* _RECORDS FOR THE EXERCISE_:
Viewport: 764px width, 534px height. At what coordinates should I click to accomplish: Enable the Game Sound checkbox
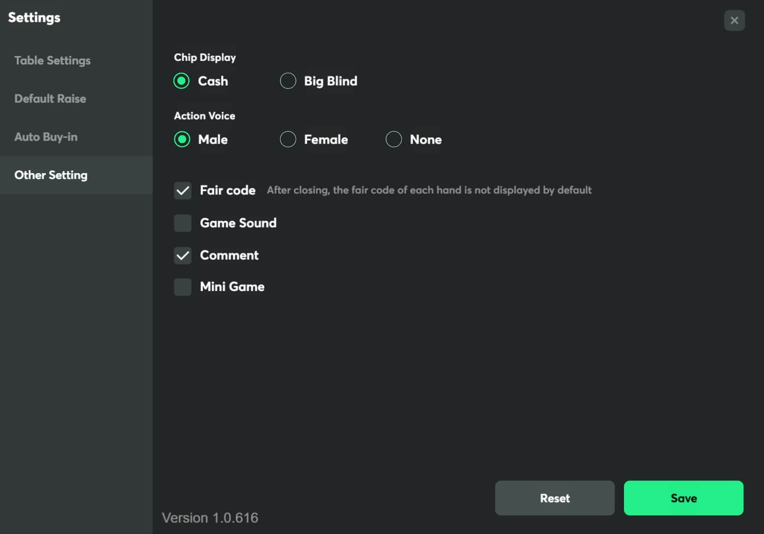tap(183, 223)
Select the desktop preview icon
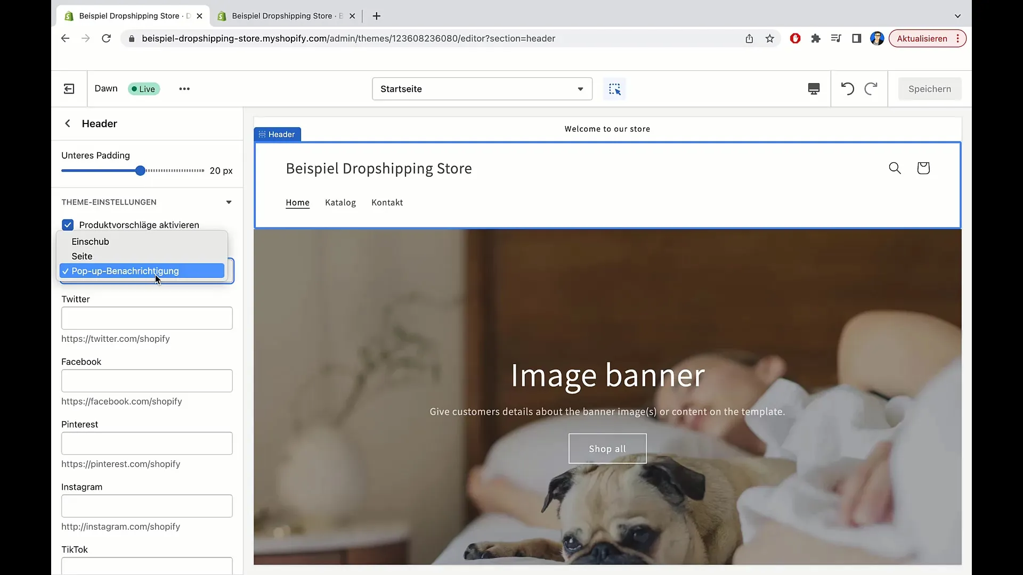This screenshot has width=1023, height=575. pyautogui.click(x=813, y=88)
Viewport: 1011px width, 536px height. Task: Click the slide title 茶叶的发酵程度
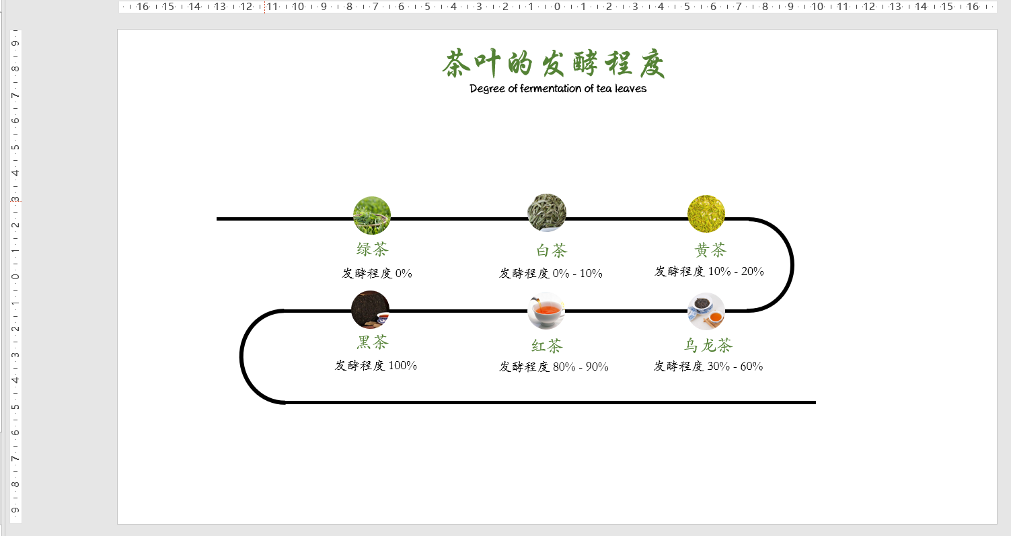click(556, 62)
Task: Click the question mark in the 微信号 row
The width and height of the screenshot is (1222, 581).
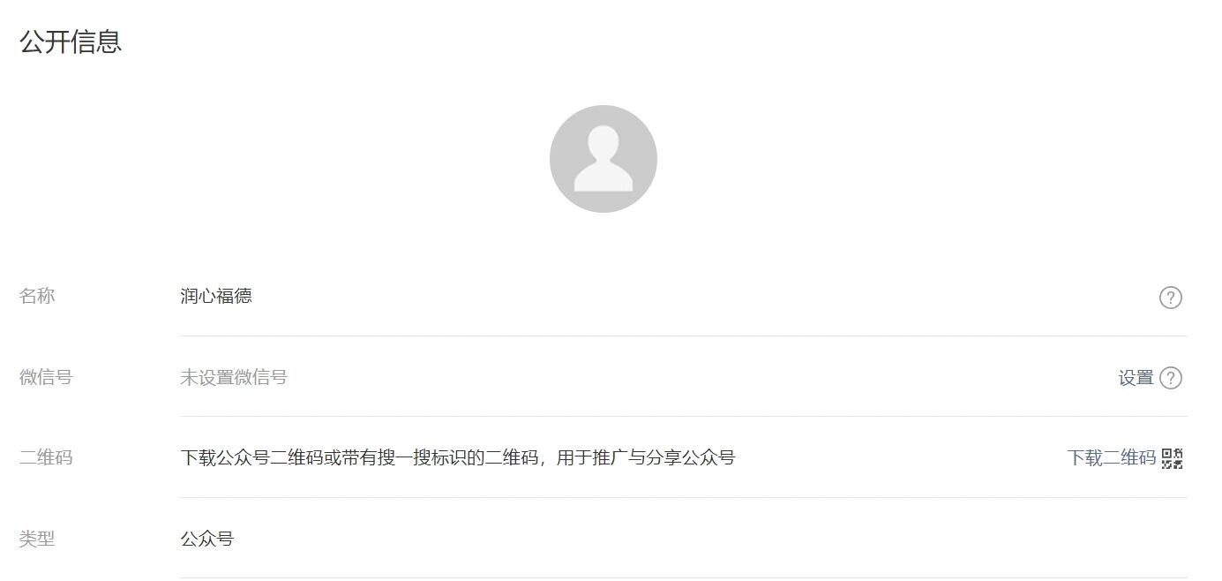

* _WHAT THE TASK ASKS_: Take the listing and print it again exactly, but without any pictures.

* _RESPONSE AREA_:
Viewport: 764px width, 534px height. At what coordinates should I click to accomplish: Enable the Game Sound checkbox
tap(183, 223)
Select the desktop preview icon
This screenshot has width=1023, height=575. pyautogui.click(x=813, y=88)
Viewport: 1011px width, 536px height. Task: Click the slide title 茶叶的发酵程度
click(556, 62)
Task: Click the question mark in the 微信号 row
The width and height of the screenshot is (1222, 581).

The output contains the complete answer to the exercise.